We bestrijden de Bourdieu-ideologie al sinds 1968, maar
tevergeefs. De Bourdieu-ideologie van de
sociale discriminatie en het negeren van de verschillen in intellectuele
aanleg vinden we steevast terug in de publicaties van onze Vlaamse
onderwijssociologen, in beleidsverklaringen, in de uitgangspunten voor de
structuurhervorming van het secundair onderwijs
In het regeerakkoord 2004 lazen we bijvoorbeeld: "De verhoogde onderwijsparticipatie heeft geen einde gemaakt aan de
sociale ongelijkheid op het vlak van de toegang tot het onderwijs. Ondanks alle
inspanningen blijft het onderwijs de sociale ongelijkheid reproduceren, eerder
dan te zorgen voor een betere sociale mobiliteit. De kloof tussen hoger- &
lager opgeleiden wordt scherper. Het wordt een maatschappelijke
breuklijn." In 2004 was Frank
Vandenbroucke minister van onderwijs en Dirk Van Damme (momenteel
onderwijsexpert bij de OESO) was zijn kabinetschef. Aansluitende bij de
regeringverklaring formuleerden Vandenbroucke-Van Damme ook de eerste plannen
voor een structuurhervorming in het s.o, voor de invoering van een
gemeenschappelijke eerste graad e.d. Ze pakten ook uit met de (dwaze) slogan: de kloof dempen (de kloof tussen de sterkere
en de zwakkere leerlingen.
Volgens het rapport-Monard luidde het belangrijkste
uitgangspunt voor de dringende hervorming s.o.: Het onderwijssysteem (re)produceert sociale ongelijkheid, veeleer dan
ze te milderen. Elk scharniermoment in de onderwijsloopbaan werkt als een
filter die ongelijke kansen in de hand werkt (Bijlagen p. 73).
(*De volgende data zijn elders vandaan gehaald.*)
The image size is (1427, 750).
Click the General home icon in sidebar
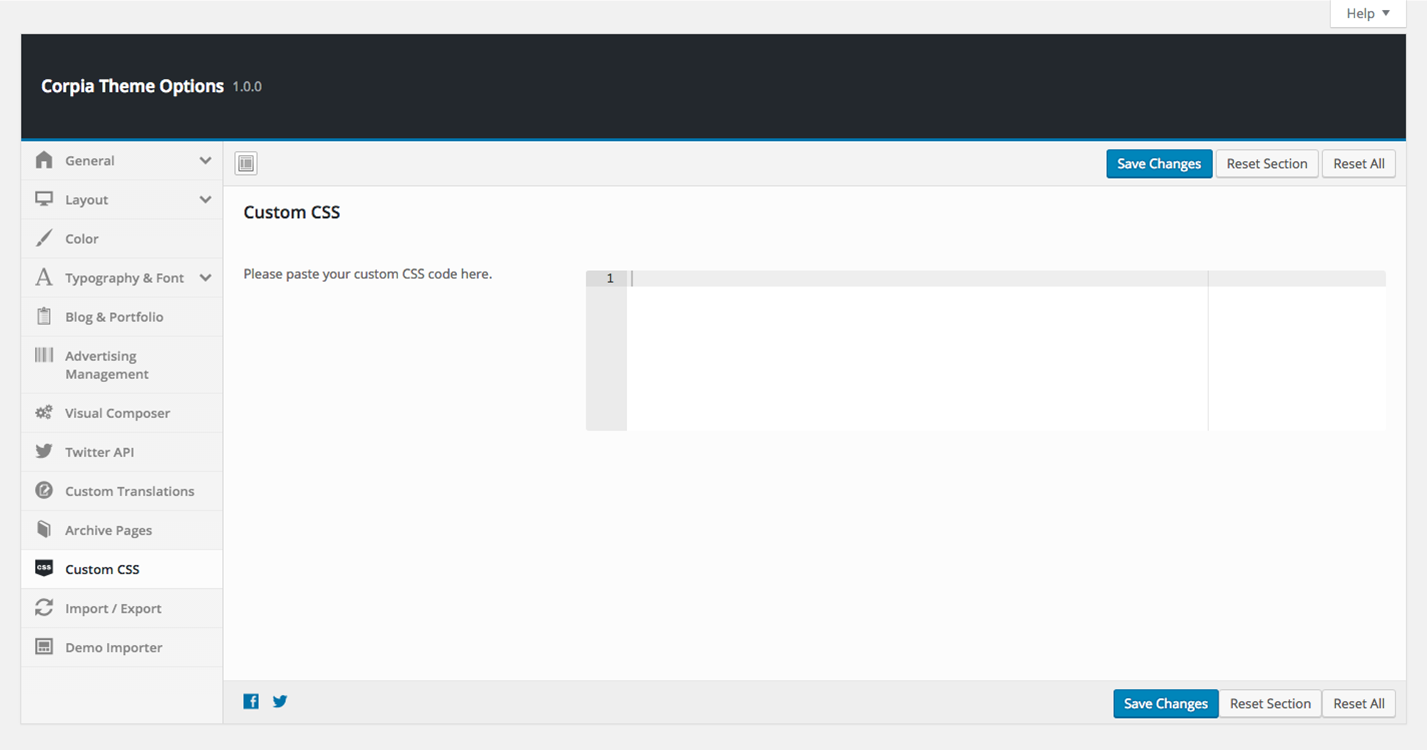44,160
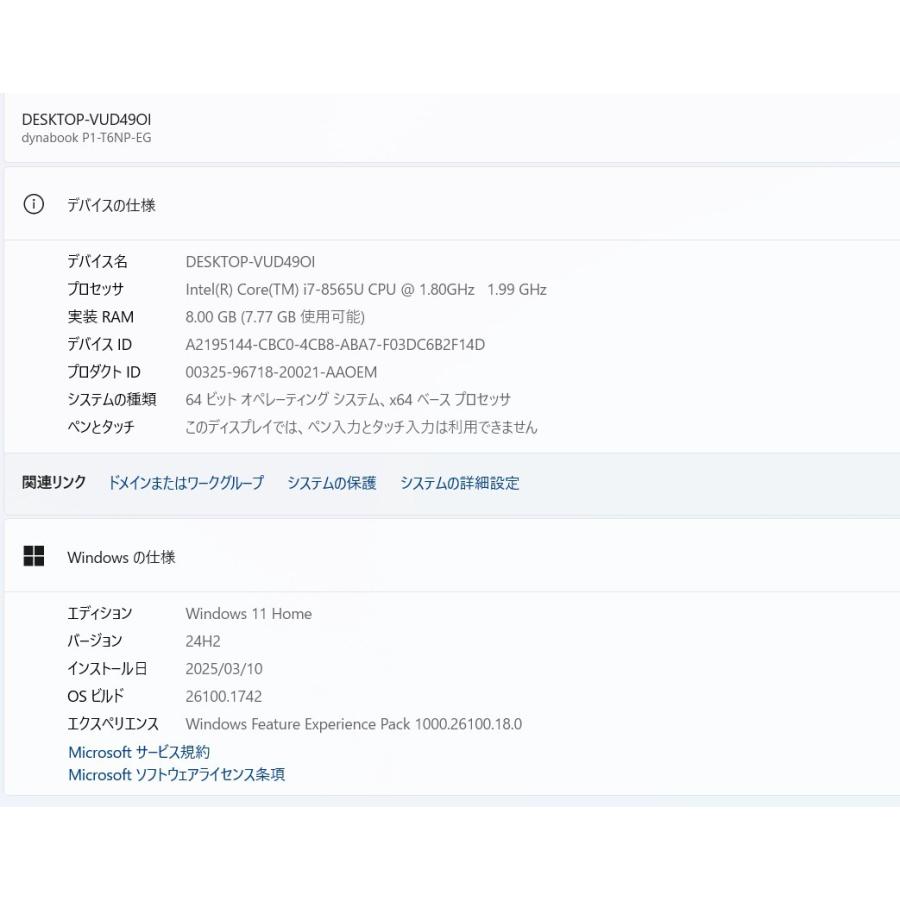Select the 24H2 version value
This screenshot has width=900, height=900.
pyautogui.click(x=203, y=641)
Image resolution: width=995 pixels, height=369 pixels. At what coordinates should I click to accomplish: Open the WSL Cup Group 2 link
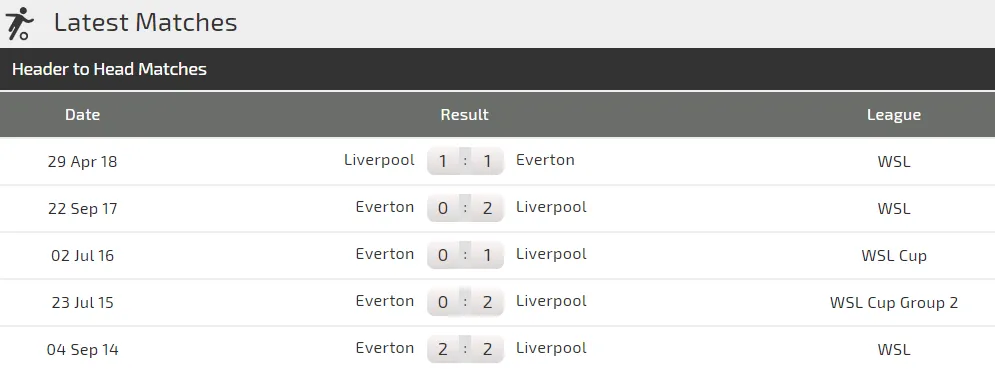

Ides Nicaise fulmineerde: ' Het is de bedoeling van egalitair onderwijs
dat elke bevolkingsgroep evenredig participeert aan alle onderwijsniveaus . De verouderde theorie over
aanleg leidt een hardnekkig bestaan. IQ
meet geen aangeboren capaciteit, maar enkel aanpassing aan IQ-test ( De
school van de ongelijkheid, Epo,p.88).. Volgens hem situeerde de sociale discriminatie zich
vooral bij de overgang naar - en in het
secundair onderwijs: "Als
kinderen s.o. langer de tijd krijgen om te ontdekken waar ze goed in zijn en
zich pas op latere leeftijd oriënteren, pas kun je de problematische
intellectuele en sociale segregatie milderen en zullen ook meer leerlingen uit
lagere sociale milieus naar het aso gaan ( De Morgen, september 2004). Handarbeiderskinderen
moeten volgens Nicaise en co bij gelijke onderwijskansen proportioneel vertegenwoordigd zijn
in het aso, aan de universiteit (Gelijkheid in
diversiteit, Hogelijn, nr. 15, 2007).
Niemand mag volgens hem zelfs de toegang tot het aso en de universiteit
geweigerd worden.
Ook de kopstukken van het GOK-Steunpunt, de professoren Mark
Van den Branden, Piet Van Avermaet & Ferre Laevers beweerden in 2005: Het leervermogen is bij de geboorte gelijk verdeeld over
alle sociale klassen . De
ongelijke deelname aan het aso was ook volgens hen een gevolg van sociale
discriminatie.
Ook prof. Mark
Elchardus poneerde op 28.06.12 in De
Morgen: 'Een storend element dat opduikt
in het hervormingsdebat betreft de erfelijkheid van cognitieve vaardigheden.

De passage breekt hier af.